My questions:
Would you be able to keep you satellite dish after cancelling SKY? If it were new, they might want it back, but unlikely, as many ISPs never ask for the router back if you leave, although they may charge for the installation if you leave within X years of starting a subscription.
If you can keep the dish, you could get Freesat (essentially the same as Freeview, just using a dish instead of a traditional aerial, although I'm not sure if you can record 1 or 2 channels and watch a third/recorded program like using Freeview PVRs), but you'd have to be buy a Freesat PVR (equivalent to the Sky box, in the region of £130 - £250 depending on the make and features you want).

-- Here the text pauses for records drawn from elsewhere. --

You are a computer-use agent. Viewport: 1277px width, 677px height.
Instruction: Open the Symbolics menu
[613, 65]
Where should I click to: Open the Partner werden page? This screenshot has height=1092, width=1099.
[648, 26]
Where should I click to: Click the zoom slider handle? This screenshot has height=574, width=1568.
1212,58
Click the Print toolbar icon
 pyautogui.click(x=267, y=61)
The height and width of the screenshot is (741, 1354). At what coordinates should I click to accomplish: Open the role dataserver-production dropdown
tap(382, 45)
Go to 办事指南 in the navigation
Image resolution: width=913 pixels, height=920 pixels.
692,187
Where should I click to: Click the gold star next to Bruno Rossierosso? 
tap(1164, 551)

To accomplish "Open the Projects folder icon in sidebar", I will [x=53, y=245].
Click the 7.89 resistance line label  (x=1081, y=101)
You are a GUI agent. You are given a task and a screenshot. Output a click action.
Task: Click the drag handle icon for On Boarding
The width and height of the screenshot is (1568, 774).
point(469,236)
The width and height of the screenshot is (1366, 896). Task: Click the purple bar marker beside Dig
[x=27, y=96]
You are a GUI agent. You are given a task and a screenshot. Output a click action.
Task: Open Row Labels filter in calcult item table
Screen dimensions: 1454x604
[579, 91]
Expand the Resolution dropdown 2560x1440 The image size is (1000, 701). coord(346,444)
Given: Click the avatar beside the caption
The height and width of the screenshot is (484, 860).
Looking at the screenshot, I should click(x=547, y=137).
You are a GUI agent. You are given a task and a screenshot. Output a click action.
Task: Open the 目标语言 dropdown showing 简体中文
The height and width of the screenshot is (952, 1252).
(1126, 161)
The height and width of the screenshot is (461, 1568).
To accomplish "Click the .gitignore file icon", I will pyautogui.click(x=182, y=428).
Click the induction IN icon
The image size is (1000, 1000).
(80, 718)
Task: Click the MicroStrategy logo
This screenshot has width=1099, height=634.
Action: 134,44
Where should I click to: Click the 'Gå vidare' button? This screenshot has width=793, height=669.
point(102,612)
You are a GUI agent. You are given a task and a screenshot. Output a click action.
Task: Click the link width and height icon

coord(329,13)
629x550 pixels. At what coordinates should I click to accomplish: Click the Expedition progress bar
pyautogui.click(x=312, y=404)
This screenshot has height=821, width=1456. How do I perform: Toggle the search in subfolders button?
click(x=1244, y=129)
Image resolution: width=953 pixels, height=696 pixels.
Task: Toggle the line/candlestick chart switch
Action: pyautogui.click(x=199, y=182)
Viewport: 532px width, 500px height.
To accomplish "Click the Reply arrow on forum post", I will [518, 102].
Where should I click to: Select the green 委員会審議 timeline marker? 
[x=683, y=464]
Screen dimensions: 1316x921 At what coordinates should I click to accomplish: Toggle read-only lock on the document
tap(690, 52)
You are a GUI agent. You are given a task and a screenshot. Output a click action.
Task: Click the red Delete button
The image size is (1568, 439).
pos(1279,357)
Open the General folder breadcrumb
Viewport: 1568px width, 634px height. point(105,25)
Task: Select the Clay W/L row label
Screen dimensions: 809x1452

As you TV is likely (unless it's as old as mine [2007] which only has an old analogue tuner, even though it's an LCD TV) to have a Freeview tuner, it can be connected directly to an aerial (indoor or standard outside one) via an old style co-ax cable. You just get live Freeview only. Add a Freeview PVR for between £130 - £250 to gain the recording facility I mentioned above.
The TV may be new enough that you could connect it via a network cable to a hub or it has a wifi facility, or the PVR could have one (more expensive) to provide access to internet-based on-demand (including netflix on some) and catchup (iPlayer, ITVhub and Freeview Play generally [still a bit limited - only 8 days back and not all Freeview channels or shows, but getting better]).
You could buy a streaming player - I'm not that familiar with them, only doing a quite check on the Richer Sounds website. You may be a bit more limited about the content (depending on which make you go for), but I'm not sure. It may also depend on the overall household ISP bandwidth what is possible.
I suppose also it depends upon how expensive it would be to have an aerial installed and the signal strength of Freeview in your area. Note also that Freeview does come with radio stations covering most national ones and a reasonable number of local ones, if your interested.
Not sure if you can somehow just use the internet to watch live TV from the main 5 'terrestrial' channels - never really tried except for Sports events (via the Sports News pages on the BBC), which I found (admitedly with only ADSL and 6Mbps) to be glitchy.